We are using the AWS Lambda function as a set of our code blocks. In our case, AWS Lambda serves a variety of functions.

  1. Parsing MQTT data from AWS IoT and storing it into database.
  2. It is used to send push notification
  3. It is used to handle mobile and web HTTP requests.
  4. Handling device OTA

AWS Timestream

AWS Timestream is our timeseries database to store incoming data from devices. It can handle incoming writes precisely with nanoseconds frequency. In some cases, ThingHz devices send the data every second. To handle such a huge amount of requests timeseries database was the best option.

AWS API Gateway

AWS API gateway handles all the HTTP requests from mobile and web. it reads and writes all the HTTP requests from a client. AWS Lambda functions are used as the code block to handle all the API Gateway HTTP events.

AWS Dynamo DB

AWS Dynamo DB is a fully managed, serverless, NoSQL database.

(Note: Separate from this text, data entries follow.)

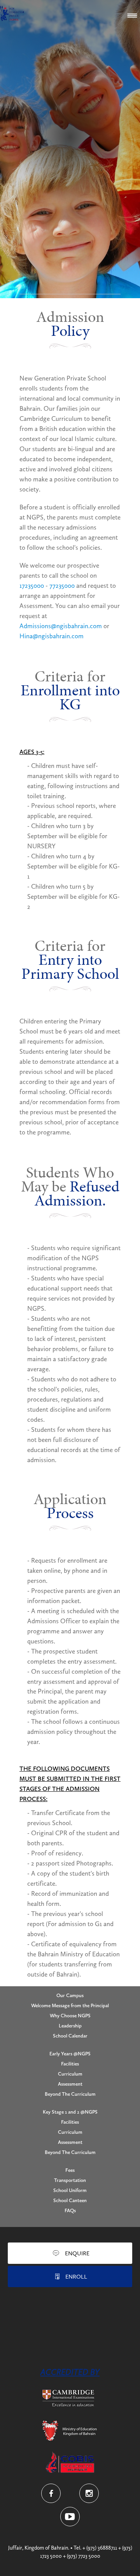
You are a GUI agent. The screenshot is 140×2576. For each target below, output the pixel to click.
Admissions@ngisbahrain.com (60, 626)
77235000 (62, 585)
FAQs (70, 2210)
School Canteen (70, 2200)
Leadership (70, 2026)
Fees (70, 2170)
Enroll (76, 2276)
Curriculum (70, 2074)
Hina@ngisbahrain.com (51, 636)
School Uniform (70, 2190)
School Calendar (70, 2036)
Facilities (70, 2064)
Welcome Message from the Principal (70, 2005)
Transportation (70, 2180)
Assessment (70, 2084)
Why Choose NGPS (70, 2015)
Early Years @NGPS (70, 2054)
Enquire (77, 2253)
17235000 (31, 585)
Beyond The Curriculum (70, 2094)
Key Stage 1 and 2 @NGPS (70, 2112)
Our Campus (70, 1995)
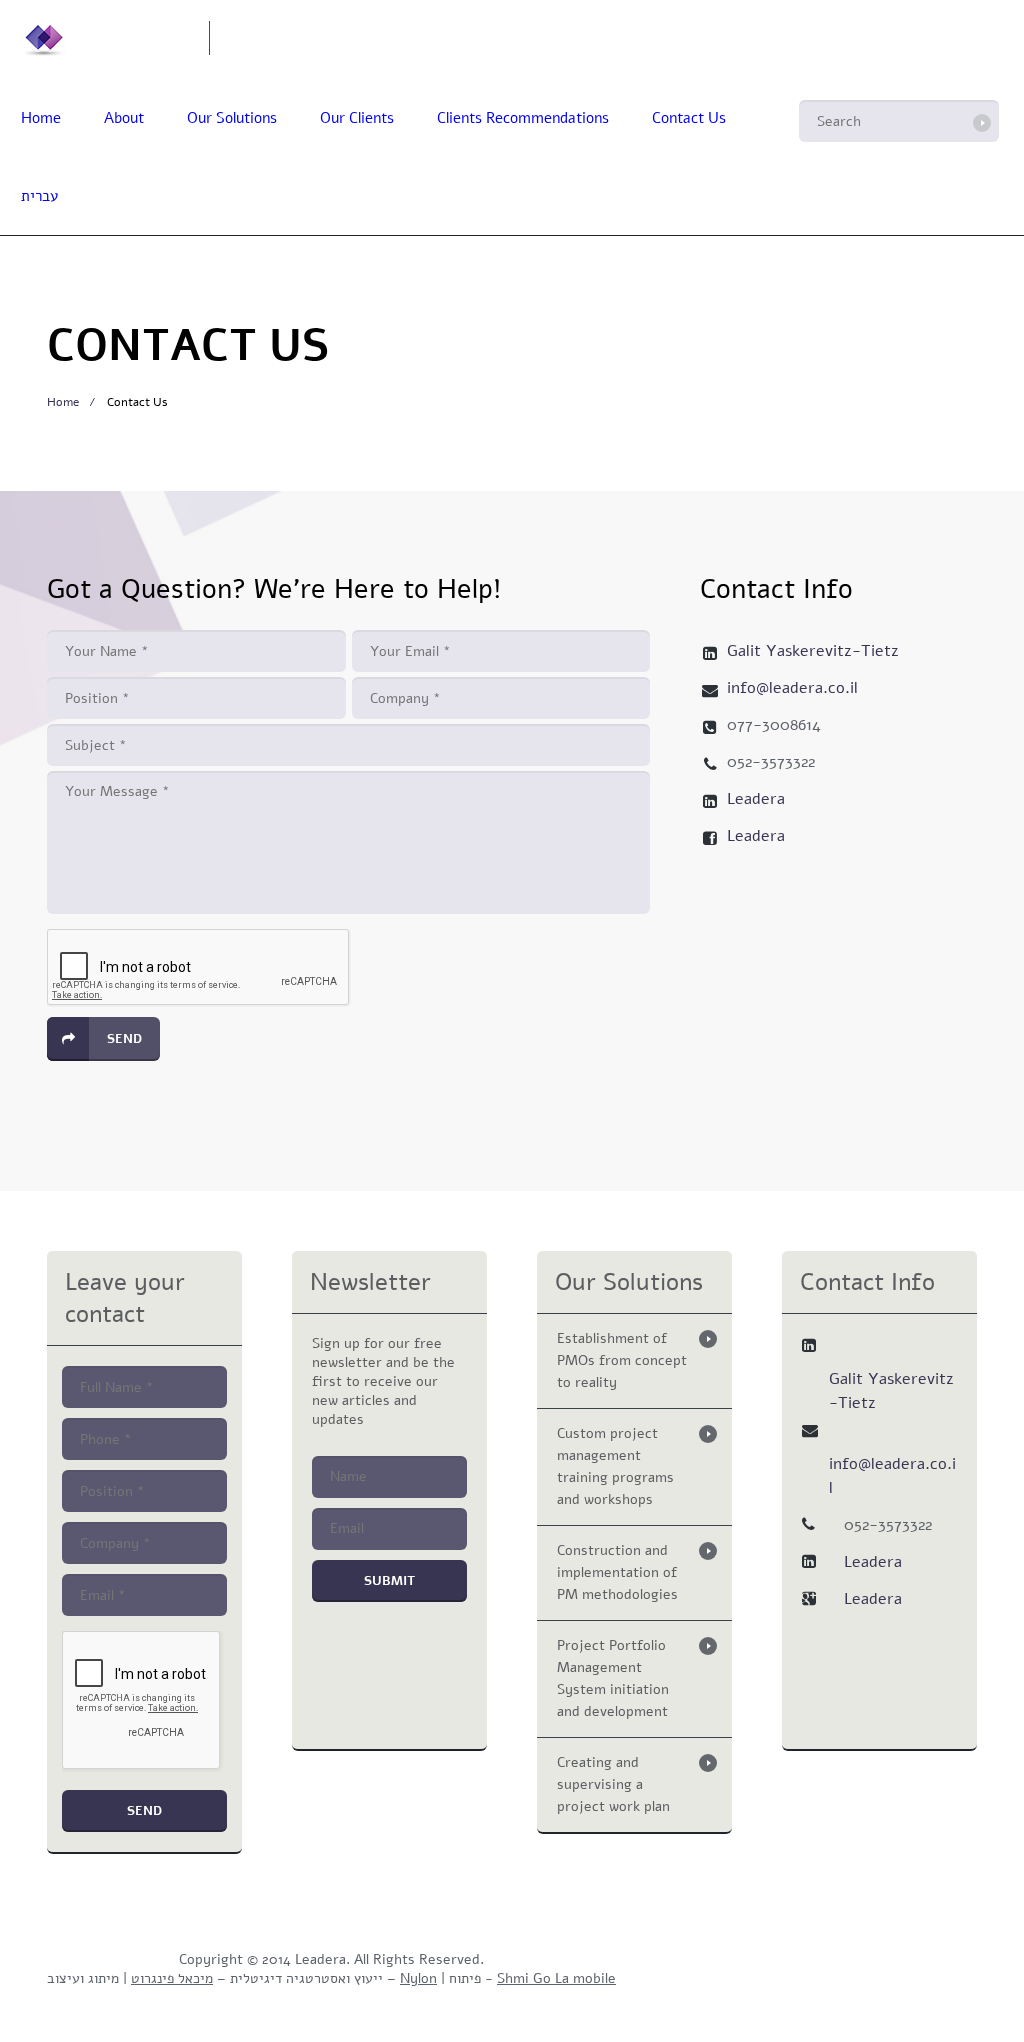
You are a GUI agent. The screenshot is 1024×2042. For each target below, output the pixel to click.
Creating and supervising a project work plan (613, 1784)
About (124, 118)
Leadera (756, 799)
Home (41, 118)
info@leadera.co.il (326, 37)
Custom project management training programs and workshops (615, 1466)
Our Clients (357, 118)
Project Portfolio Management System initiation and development (613, 1678)
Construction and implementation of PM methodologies (617, 1572)
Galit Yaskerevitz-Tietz (813, 651)
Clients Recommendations (523, 118)
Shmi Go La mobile (556, 1978)
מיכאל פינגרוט (172, 1978)
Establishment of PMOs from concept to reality (622, 1360)
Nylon (418, 1978)
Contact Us (689, 118)
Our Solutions (232, 118)
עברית (39, 196)
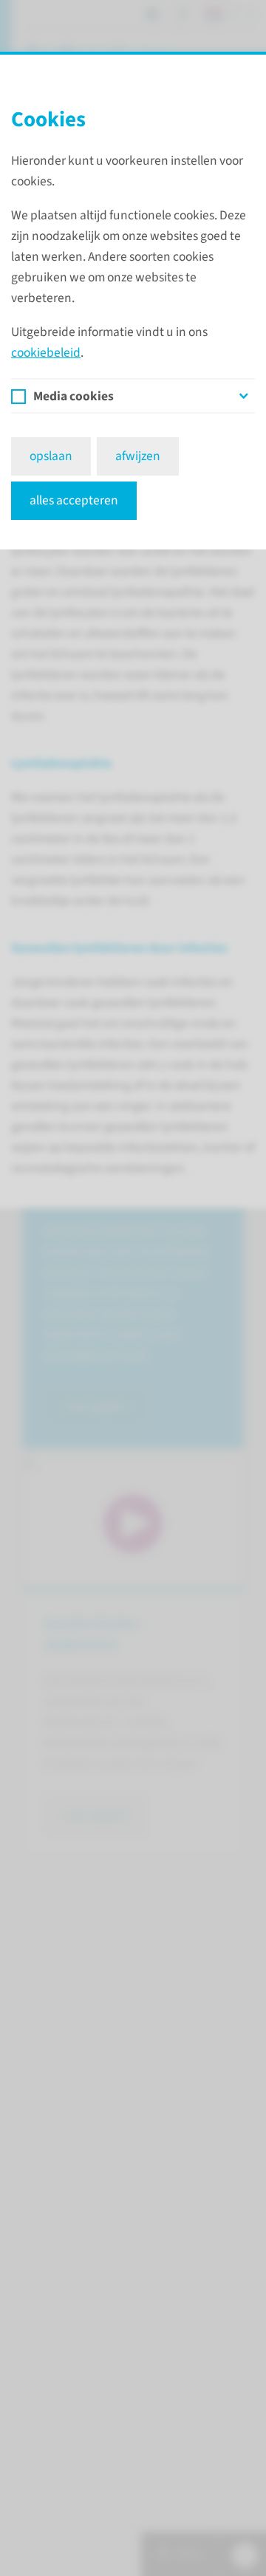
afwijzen (137, 456)
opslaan (51, 456)
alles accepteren (74, 500)
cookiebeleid (46, 352)
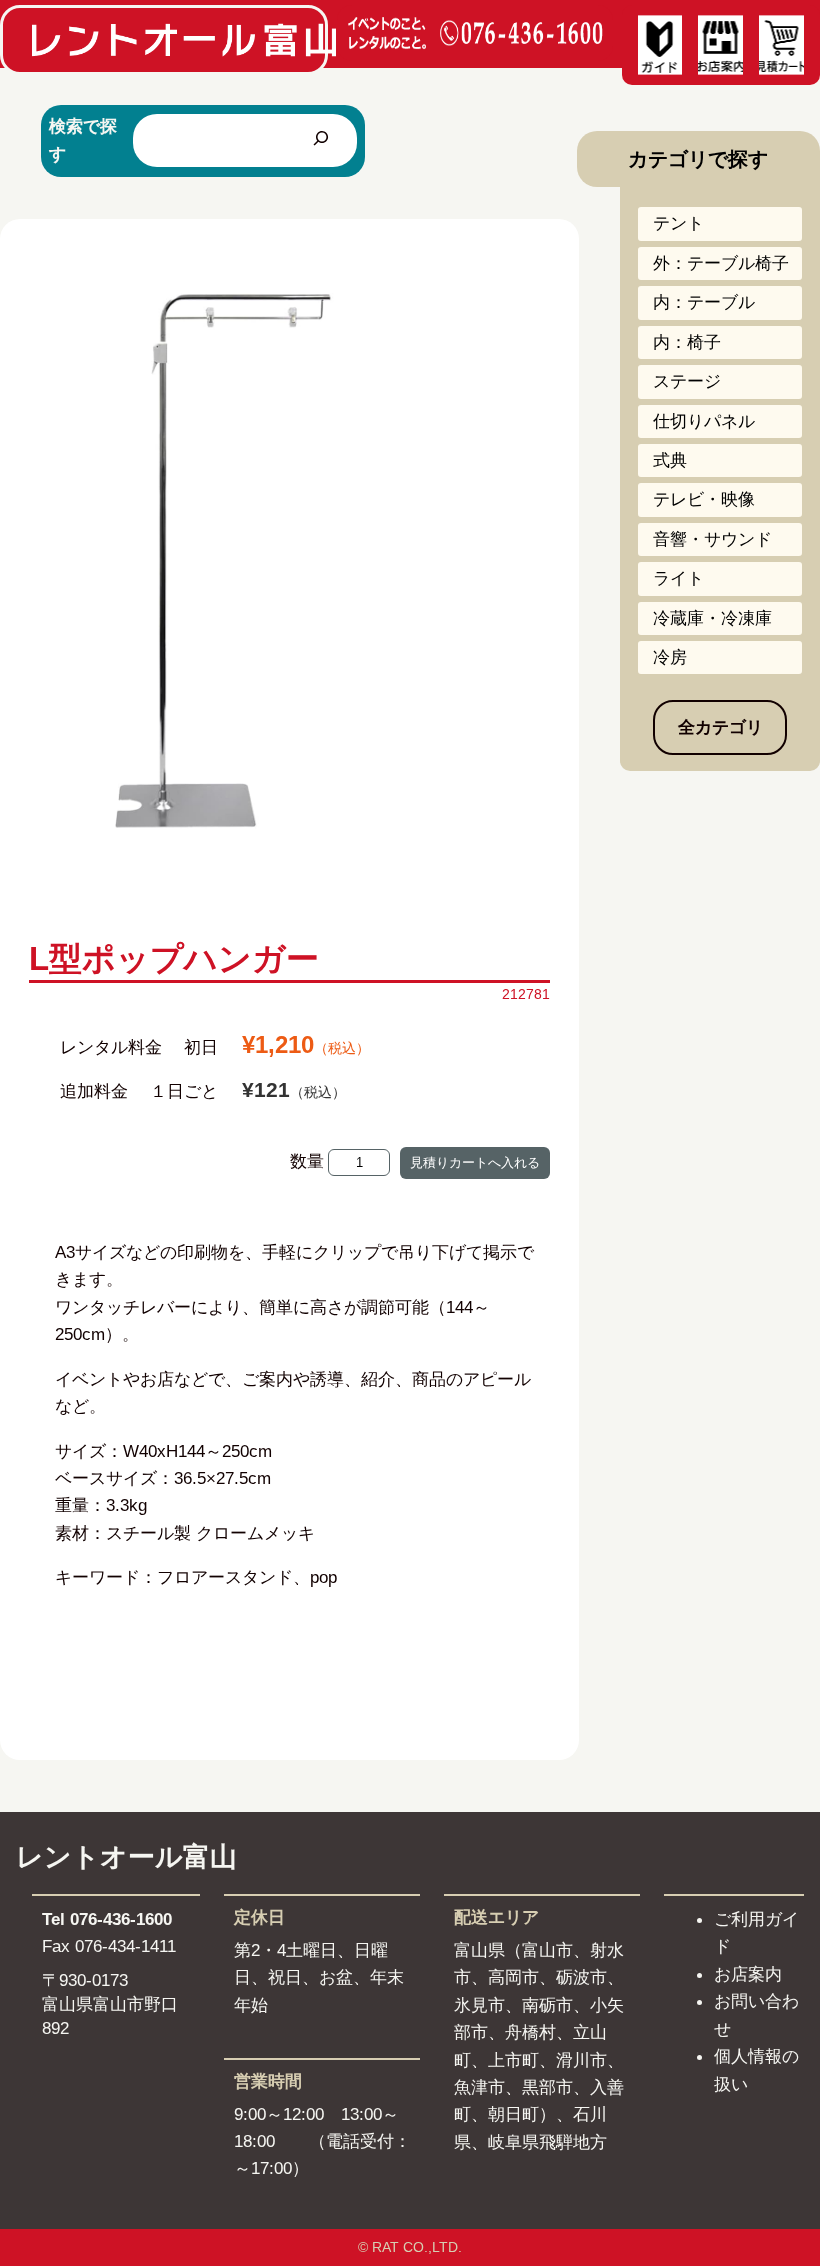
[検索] (321, 140)
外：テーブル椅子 (721, 263)
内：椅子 (687, 342)
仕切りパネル (704, 421)
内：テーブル (704, 302)
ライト (678, 578)
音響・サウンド (712, 539)
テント (678, 223)
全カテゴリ (720, 727)
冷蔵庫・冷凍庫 (712, 618)
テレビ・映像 (704, 499)
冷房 (670, 657)
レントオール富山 (126, 1856)
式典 (670, 460)
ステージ (687, 381)
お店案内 (748, 1974)
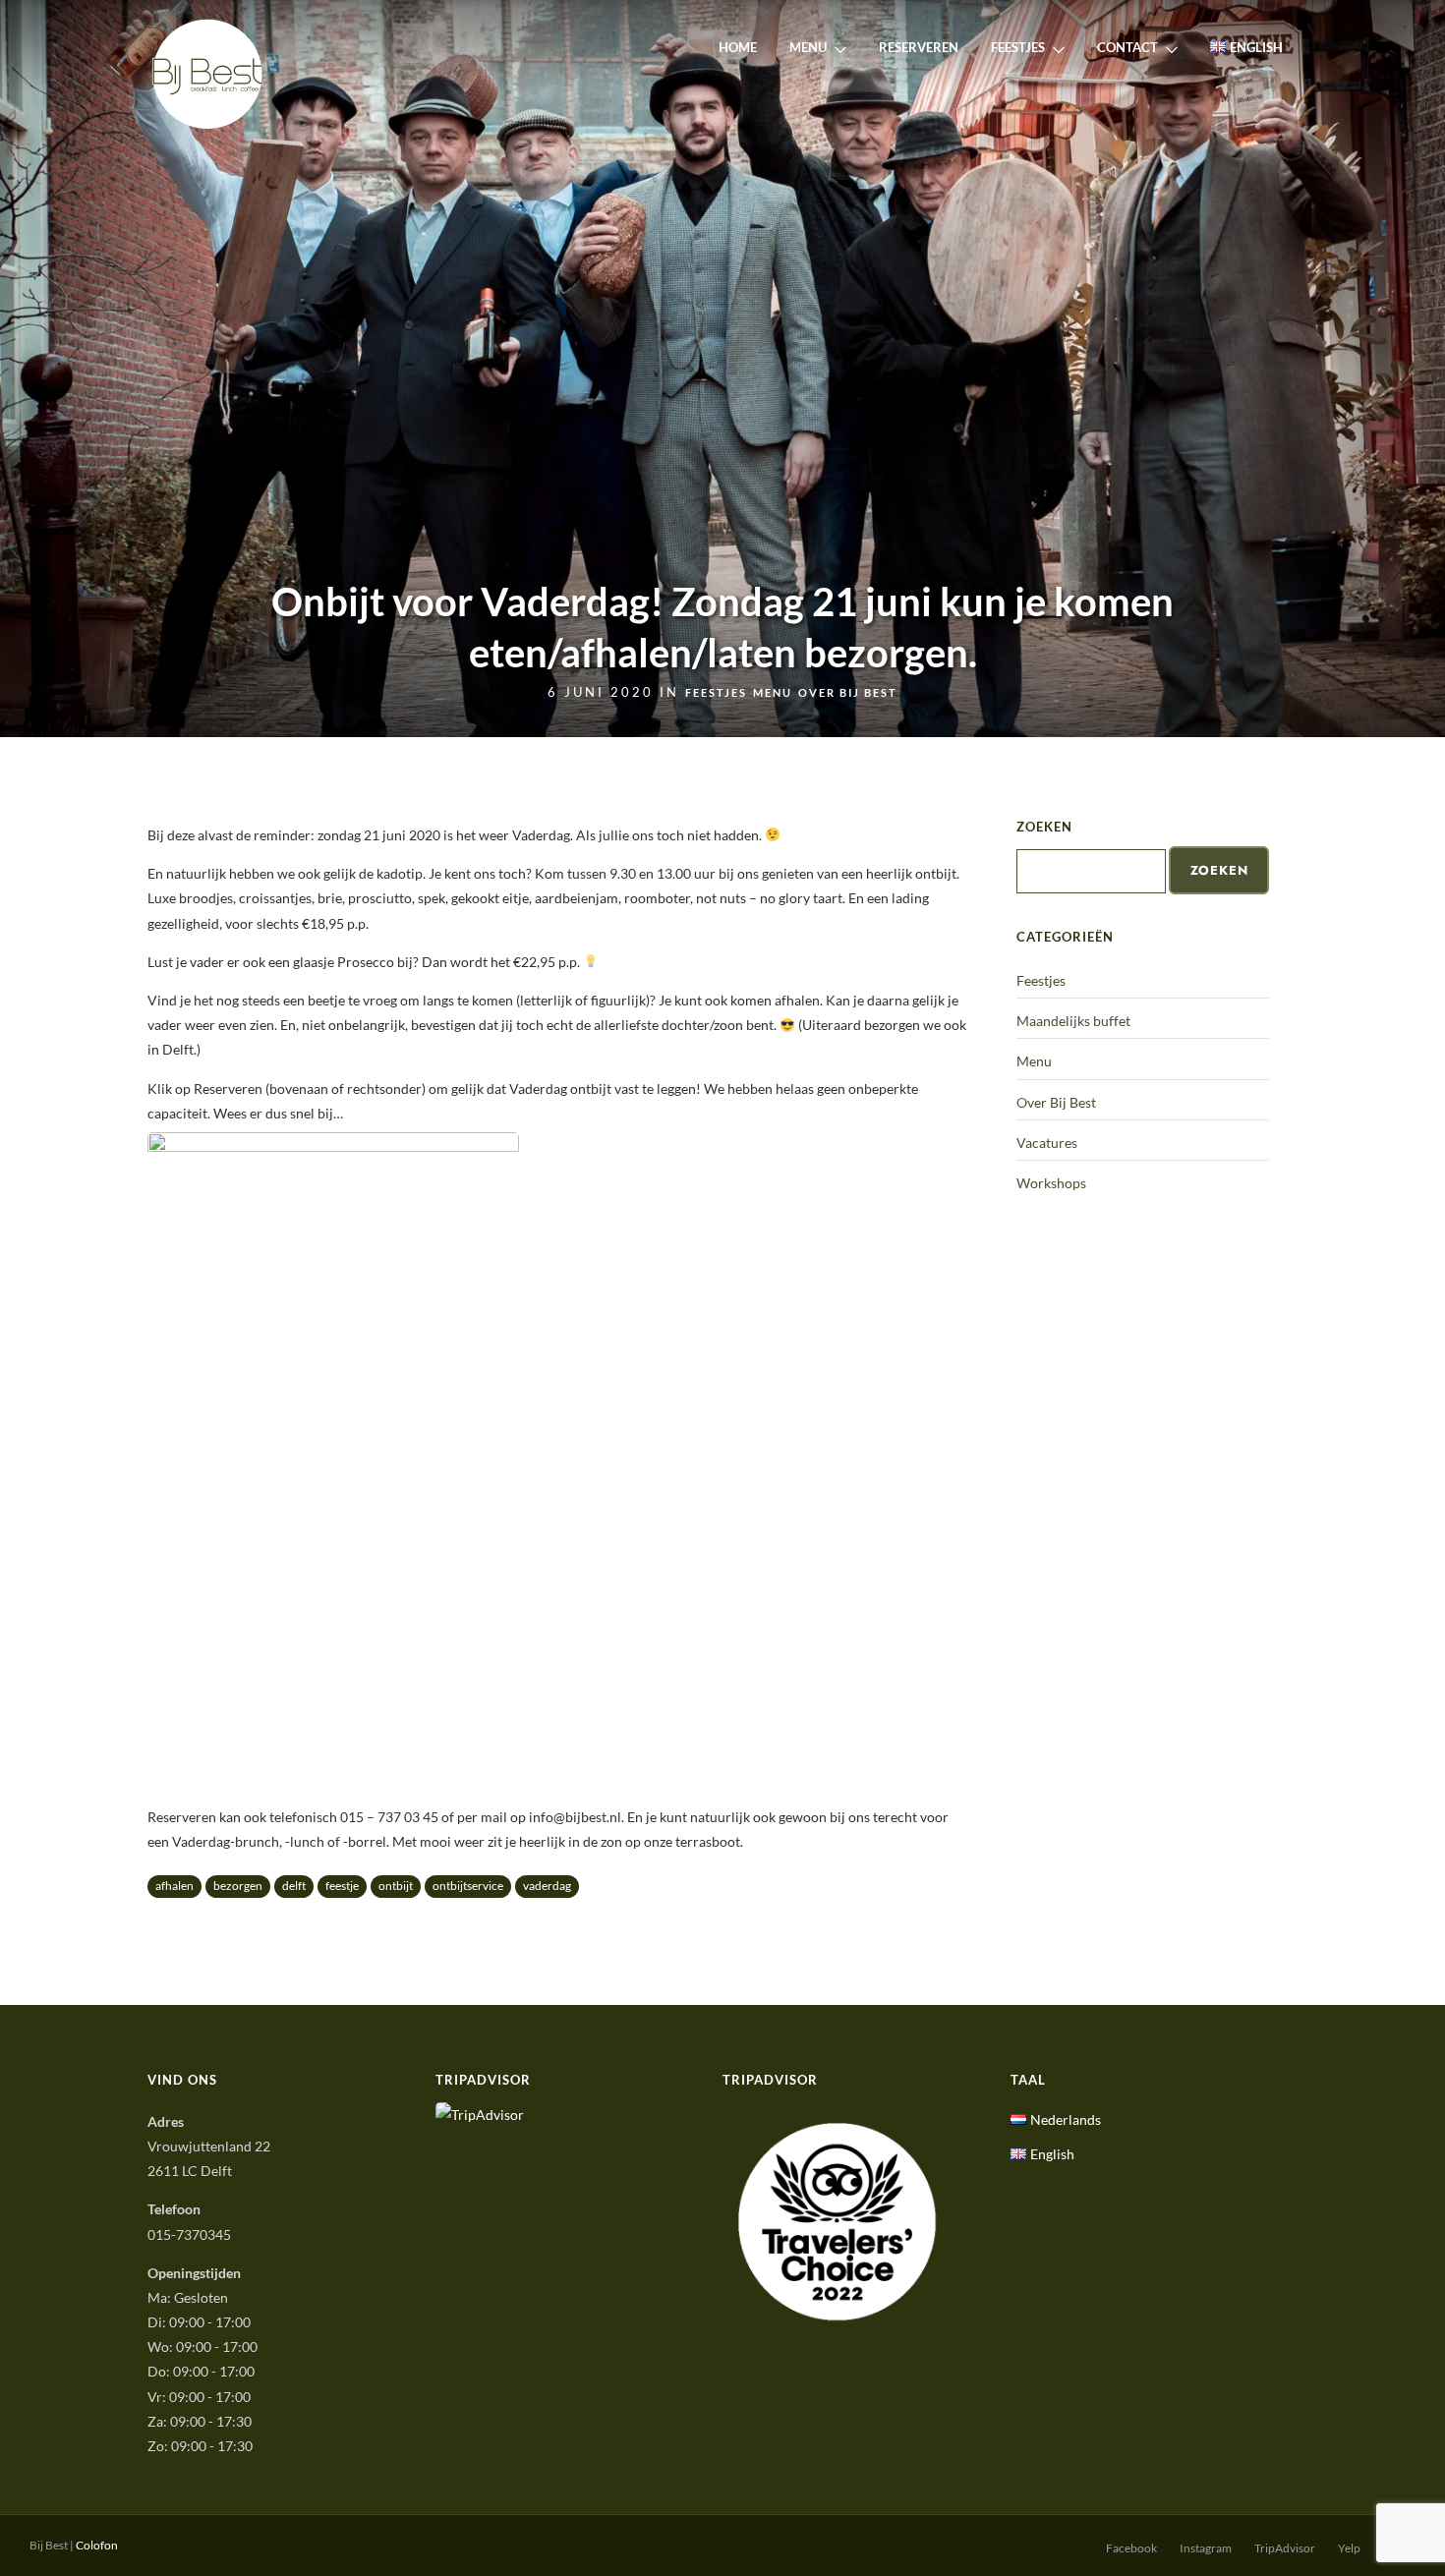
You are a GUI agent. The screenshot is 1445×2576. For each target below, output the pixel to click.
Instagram (1206, 2548)
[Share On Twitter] (78, 2535)
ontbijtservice (468, 1885)
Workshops (1051, 1182)
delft (294, 1885)
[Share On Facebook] (50, 2535)
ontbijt (395, 1885)
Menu (808, 47)
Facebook (1131, 2548)
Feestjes (1018, 47)
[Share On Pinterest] (105, 2535)
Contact (1127, 47)
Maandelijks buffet (1073, 1020)
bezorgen (237, 1885)
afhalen (174, 1885)
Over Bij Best (847, 692)
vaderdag (547, 1885)
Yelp (1349, 2548)
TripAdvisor (1284, 2548)
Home (738, 47)
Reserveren (918, 47)
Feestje (342, 1885)
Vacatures (1046, 1142)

We are using Dynamo DB to store device metadata and user information. All the reads and writes for mobile and web apps are taken care of by dynamo DB.

AWS Grafana

AWS Grafana is an analytics and dashboard tool. We are using AWS Grafana as our web application to monitor device data. It gives us a variety of analytics tools, charts, graphs, etc to visualize our data. It lets you query, visualize, understand, and receive alerts about your metrics.

AWS SNS

AWS Simple notification service is a notification platform. We are using AWS SNS to send push notification alerts and emails.

AWS S3

AWS S3 is a data storage platform that can store and process a large amount of data. We are using AWS S3 for Over the air firmware update for IoT devices. We are also using AWS S3 to host our static website.

Wraping Up

I hope this blog gives you a clearer picture of the IoT architecture that we are following in ThingHz. It serves our operation very well. But still, every architecture has some pros and cons. AWS serverless architecture also comes with pros and cons. It is a highly scalable, fully managed architecture and it has served me very well. but integration with different microservices still needs many permissions and programming which makes it difficult to handle and shared architecture makes the requests slow which adds up to some of the cons.

I would also like to know about your architecture and what components are you using to make your scalable and robust IoT architecture.